§ **Extracted entries**
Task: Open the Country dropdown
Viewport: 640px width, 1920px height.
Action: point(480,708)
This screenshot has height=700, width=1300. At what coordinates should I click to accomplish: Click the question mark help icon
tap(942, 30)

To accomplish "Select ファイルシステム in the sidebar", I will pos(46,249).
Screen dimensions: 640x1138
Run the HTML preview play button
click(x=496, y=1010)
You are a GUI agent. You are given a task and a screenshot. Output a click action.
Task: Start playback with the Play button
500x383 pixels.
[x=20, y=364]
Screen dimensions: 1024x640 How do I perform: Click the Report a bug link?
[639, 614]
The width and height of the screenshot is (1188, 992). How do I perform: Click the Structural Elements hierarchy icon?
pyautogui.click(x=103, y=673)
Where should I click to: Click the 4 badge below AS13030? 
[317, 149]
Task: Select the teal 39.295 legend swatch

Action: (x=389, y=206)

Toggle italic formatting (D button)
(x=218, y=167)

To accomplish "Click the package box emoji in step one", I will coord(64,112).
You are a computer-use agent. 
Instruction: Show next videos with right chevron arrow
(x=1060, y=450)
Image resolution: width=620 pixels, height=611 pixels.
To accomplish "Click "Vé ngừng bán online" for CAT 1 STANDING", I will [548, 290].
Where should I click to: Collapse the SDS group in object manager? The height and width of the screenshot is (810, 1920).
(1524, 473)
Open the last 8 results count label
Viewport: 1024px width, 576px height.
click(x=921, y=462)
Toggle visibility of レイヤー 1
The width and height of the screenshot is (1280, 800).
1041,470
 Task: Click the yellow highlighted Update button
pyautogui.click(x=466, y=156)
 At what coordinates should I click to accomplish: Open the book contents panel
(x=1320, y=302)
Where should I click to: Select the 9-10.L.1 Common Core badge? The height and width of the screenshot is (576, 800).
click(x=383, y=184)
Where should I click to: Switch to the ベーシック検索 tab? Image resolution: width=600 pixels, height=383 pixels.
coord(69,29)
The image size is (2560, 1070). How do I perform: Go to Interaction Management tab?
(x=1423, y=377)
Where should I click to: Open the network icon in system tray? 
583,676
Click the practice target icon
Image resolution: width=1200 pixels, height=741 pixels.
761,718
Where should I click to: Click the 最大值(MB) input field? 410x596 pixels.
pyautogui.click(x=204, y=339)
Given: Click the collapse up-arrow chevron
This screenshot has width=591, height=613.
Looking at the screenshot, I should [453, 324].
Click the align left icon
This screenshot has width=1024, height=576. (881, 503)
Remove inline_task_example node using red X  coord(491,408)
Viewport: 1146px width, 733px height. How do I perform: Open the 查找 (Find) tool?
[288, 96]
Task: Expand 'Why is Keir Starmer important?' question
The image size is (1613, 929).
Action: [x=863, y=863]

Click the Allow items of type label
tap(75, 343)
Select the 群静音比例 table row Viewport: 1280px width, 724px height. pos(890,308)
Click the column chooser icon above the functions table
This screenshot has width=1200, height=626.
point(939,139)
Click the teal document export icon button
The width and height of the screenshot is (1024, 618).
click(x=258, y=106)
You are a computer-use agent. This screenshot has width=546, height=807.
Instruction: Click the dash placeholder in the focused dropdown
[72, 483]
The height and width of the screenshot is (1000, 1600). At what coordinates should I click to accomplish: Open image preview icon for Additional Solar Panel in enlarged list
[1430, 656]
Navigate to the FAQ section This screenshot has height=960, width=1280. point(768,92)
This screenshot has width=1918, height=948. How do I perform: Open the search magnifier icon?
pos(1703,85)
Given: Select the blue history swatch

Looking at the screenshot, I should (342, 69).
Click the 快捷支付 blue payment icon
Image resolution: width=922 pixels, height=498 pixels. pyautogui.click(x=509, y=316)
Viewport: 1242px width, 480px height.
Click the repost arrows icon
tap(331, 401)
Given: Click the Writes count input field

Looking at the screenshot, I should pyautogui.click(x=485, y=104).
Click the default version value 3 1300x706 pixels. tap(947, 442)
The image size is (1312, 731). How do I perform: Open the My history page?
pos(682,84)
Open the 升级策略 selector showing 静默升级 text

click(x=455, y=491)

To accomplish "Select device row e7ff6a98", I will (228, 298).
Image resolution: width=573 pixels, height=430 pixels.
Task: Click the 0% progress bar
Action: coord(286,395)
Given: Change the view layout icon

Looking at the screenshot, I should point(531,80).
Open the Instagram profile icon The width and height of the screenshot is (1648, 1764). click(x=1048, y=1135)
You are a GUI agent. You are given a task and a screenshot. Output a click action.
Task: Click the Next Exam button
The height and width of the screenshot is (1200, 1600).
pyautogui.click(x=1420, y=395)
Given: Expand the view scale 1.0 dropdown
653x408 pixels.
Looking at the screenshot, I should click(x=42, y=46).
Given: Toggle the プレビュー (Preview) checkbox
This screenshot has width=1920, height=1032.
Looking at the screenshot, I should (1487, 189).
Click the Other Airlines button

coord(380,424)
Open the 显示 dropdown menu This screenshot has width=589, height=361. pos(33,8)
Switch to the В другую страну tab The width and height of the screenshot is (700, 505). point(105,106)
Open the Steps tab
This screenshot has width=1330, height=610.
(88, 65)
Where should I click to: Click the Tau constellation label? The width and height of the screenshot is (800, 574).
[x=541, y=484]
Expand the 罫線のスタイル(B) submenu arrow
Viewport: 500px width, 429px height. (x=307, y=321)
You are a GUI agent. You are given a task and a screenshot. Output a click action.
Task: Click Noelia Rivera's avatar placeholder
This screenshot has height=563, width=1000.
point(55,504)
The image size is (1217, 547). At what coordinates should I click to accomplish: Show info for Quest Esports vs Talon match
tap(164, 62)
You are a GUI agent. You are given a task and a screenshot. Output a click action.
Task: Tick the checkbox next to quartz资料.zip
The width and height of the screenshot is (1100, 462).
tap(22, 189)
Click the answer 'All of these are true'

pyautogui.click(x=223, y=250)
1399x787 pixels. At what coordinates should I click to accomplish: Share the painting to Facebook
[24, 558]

§ **Assignment**
Copy each line of the listing above that contains the word "computer".

§ **Solved problem**
You are a computer-use agent. 
You are a computer-use agent. This screenshot has width=546, height=807.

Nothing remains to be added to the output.